However, many Singapore REITs, or S-REITS, only focus on one particular asset class.
This means that investors must purchase multiple REITs to diversify their investment portfolio.
If that sounds like too much work, you might want to consider the Lion-Phillip S-REIT ETF (SGX: CLR), which aims to fully replicate the Morningstar Singapore REIT Yield Focus Index.
Before you buy, take some time to acquaint yourself with these key facts (figures are as of 30 September 2021, unless otherwise stated):
- The index is designed to identify high-yielding S-REITs with strong competitive moats and good financial health.
- As of 30 September 2021, the ETF consists of 27 REITs, although the number of constituents may change from time to time.
- Each index constituent has a weightage cap of 10%, although market movements may cause some holdings to exceed 10% in between rebalancing dates. The index is rebalanced twice a year in June and December.
- Mapletree Logistics Trust (SGX: M44U) is the largest constituent of the ETF, holding a weightage of 9.9%. It is followed by Ascendas REIT (SGX: A17U) at 9.9% and Mapletree Industrial Trust (SGX: ME8U) at 9.8%.
- Industrial REITs have the largest representation in the ETF, with 35.7% of the fund allocated to the sector.
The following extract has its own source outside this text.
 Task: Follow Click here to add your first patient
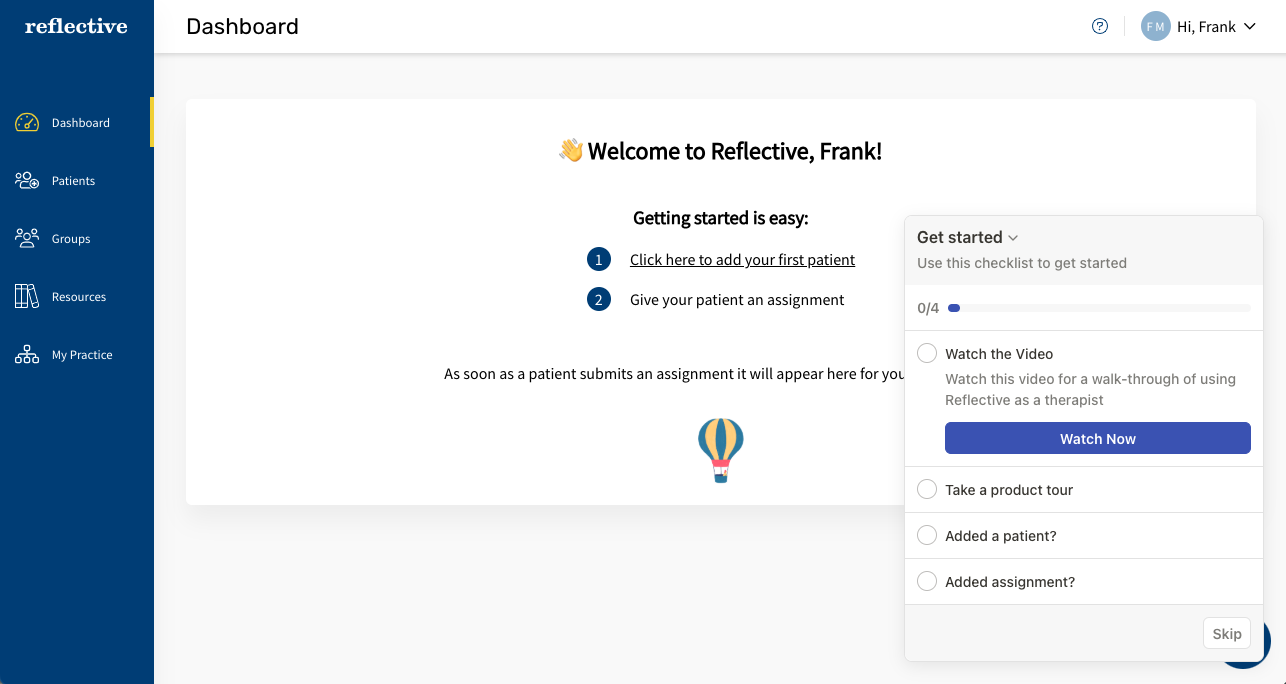click(742, 260)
The second-most represented sector is retail, with a 32.8% exposure.
- With a fund size of S$223.6 million, the Lion-Phillip S-REIT ETF is substantially larger than another SGX-listed REIT ETF, the Phillip SGX APAC Dividend Leaders REIT ETF (SGX: BYI), which has a fund size of US$17.3 million.
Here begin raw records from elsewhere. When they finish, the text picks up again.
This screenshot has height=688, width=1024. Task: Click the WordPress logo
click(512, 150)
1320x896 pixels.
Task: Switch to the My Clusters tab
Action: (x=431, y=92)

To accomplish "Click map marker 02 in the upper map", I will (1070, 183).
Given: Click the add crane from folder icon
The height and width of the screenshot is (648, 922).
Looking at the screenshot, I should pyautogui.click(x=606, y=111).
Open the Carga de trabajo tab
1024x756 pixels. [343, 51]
- However, the fund size does pale in comparison to SPDR STI ETF (SGX: ES3), which tracks the Straits Times Index (SGX: ^STI). The SPDR STI ETF had assets under management of S$1.7 billion as of 28 October 2021.
- The annualised return of the Lion-Phillip S-REIT ETF since the fund’s inception in October 2017 is 6.2%, assuming all dividends are reinvested.
- In the same time period, the benchmark index has provided an annualised return of 6.6%, leaving the fund’s tracking error at 0.4%.
- In 2020, the fund charged an expense ratio of 0.60%, a relatively affordable fee compared to other REIT ETFs.
Get Smart: Convenience at a cost
All things considered, the Lion-Phillip S-REIT ETF is a convenient way for investors to diversify their investment portfolio into various property types.
Over 85% of S-REITs own properties outside Singapore, so investors also benefit from geographic diversification.
However, this convenience comes at a cost.
Apart from the expense ratio of the ETF itself, the underlying REITs also collect management fees before distributing returns to shareholders.
This means that investors in REIT ETFs are paying two layers of fees on a recurring basis.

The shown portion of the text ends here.